Sad farewell to Silent Partner Skipper, King of the Waterfront

Lundy Robinson, the man dubbed King of the Waterfront in a column earlier this year, died suddenly of a massive stroke on Monday, sending shockwaves and disbelief throughout the sailing and marine industry community. Tough sailors who competed against him in regattas from Mayaguana to Grand Bahama called each other, openly crying over the loss of a man his brother, Clyde Rolle, called “a quiet giant.” He was the epitome of the man of the sea, working the boatyard by day, racing native sloops at every regatta. Lundy skippered every class of sloop, his famous red hull Silent Partner and Red Stripe in A class, Crazy Partner in B class, others in Class C.

He was 16 when he started working on Nassau’s waterfront. He stayed for the next 53 years, driving a travel lift, hauling boats, squeezing them in like “a living jigsaw puzzle” on the concrete pad where they would be repaired, refinished, painted and ready for him to re-launch. Lundy loved his work, never knew what it was like to wear anything but his white V-neck t-shirt, Sportif shorts and baseball cap.

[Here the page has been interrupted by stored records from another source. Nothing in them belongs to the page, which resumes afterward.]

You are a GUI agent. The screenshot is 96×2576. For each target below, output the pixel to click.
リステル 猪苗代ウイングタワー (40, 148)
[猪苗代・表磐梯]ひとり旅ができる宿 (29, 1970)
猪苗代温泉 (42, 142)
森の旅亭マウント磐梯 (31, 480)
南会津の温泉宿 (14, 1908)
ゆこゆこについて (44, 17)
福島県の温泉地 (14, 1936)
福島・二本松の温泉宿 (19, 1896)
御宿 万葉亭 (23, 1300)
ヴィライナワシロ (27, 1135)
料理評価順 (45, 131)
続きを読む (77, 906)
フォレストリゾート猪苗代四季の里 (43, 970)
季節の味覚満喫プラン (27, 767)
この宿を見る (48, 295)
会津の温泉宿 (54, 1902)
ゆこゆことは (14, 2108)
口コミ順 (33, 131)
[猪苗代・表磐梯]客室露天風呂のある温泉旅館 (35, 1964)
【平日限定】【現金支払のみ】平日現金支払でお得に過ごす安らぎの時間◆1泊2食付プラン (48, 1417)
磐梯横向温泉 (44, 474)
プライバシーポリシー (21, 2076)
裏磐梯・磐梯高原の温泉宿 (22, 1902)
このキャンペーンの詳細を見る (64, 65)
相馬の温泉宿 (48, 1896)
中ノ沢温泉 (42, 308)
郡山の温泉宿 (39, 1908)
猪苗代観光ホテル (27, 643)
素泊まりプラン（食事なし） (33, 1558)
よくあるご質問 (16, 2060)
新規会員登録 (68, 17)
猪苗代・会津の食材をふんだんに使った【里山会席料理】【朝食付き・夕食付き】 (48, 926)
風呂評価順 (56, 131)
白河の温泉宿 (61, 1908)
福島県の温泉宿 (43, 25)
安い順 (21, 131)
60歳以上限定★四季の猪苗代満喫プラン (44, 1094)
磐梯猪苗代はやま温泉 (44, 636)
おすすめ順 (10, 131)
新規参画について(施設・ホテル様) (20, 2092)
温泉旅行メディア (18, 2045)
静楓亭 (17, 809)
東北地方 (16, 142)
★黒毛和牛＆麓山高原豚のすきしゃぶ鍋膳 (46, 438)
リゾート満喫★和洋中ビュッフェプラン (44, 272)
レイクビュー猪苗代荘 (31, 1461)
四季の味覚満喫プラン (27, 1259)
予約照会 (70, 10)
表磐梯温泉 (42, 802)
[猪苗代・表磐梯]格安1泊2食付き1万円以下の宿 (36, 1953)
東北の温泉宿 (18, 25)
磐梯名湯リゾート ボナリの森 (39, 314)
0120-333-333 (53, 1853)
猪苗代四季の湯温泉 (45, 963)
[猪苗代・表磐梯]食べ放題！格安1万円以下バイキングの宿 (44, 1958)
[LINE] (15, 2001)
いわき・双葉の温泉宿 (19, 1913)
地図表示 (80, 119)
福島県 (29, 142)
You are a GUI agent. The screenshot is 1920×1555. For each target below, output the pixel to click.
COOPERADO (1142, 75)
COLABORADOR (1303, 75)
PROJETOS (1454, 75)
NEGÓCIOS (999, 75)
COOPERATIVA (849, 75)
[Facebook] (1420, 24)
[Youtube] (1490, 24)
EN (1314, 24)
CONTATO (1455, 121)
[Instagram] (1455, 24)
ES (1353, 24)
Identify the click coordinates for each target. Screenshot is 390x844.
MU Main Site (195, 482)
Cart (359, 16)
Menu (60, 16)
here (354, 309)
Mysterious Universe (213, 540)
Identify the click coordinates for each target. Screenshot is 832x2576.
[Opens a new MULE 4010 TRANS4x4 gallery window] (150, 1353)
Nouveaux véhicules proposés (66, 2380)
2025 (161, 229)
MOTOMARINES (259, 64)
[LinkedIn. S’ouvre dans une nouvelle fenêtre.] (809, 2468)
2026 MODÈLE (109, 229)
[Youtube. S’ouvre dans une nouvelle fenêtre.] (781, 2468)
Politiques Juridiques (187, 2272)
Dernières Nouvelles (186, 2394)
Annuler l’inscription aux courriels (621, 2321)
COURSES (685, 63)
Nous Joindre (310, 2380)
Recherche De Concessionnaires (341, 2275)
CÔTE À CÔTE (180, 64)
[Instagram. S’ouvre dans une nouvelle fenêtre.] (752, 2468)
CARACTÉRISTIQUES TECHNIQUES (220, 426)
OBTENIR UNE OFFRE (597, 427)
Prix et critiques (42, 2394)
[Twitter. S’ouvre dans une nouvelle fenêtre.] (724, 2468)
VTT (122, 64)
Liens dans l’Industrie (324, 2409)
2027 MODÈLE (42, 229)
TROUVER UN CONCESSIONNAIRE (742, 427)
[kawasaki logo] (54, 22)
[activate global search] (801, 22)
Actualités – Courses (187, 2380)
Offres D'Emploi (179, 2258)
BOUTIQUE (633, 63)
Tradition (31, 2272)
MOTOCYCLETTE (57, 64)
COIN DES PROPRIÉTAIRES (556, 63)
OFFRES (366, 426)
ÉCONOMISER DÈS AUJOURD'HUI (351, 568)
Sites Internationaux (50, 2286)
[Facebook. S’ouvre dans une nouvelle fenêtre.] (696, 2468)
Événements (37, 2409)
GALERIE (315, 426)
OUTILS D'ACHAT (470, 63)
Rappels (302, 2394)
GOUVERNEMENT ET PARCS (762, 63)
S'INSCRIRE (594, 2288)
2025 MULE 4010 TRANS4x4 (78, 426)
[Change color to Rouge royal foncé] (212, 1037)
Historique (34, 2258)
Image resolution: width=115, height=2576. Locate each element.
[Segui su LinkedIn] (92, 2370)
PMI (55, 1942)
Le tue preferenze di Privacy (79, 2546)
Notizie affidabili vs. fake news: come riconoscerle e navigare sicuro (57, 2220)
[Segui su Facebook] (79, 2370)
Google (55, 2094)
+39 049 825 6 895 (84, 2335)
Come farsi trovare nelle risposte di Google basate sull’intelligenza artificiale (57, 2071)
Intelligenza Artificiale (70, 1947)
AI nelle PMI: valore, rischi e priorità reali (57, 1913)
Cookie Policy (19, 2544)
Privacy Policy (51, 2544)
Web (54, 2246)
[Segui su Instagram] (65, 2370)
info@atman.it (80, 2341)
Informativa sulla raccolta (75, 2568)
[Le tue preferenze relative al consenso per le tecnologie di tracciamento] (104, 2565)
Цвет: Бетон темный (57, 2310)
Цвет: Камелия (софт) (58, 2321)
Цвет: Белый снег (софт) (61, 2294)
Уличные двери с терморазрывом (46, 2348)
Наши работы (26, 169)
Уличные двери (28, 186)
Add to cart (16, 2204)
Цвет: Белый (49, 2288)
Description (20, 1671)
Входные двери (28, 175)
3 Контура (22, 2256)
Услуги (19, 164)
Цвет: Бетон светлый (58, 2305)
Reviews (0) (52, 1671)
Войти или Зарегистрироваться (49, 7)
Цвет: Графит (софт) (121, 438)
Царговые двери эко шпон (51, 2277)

To those who worked with him, he was the soft-spoken man of few words who always got the job done no matter how early or late, how complicated, or weather condition, an unsung hero whose hard work made others’ pleasure possible. Lundy Robinson, a man to whom the sea was his earth and whose dedication and sportsmanship shall long be remembered. Maybe now, native sloop sailing will become the official national sport of The Bahamas, and Lundy, wherever you are, we will send word on a wave and feel your spirit at the start line.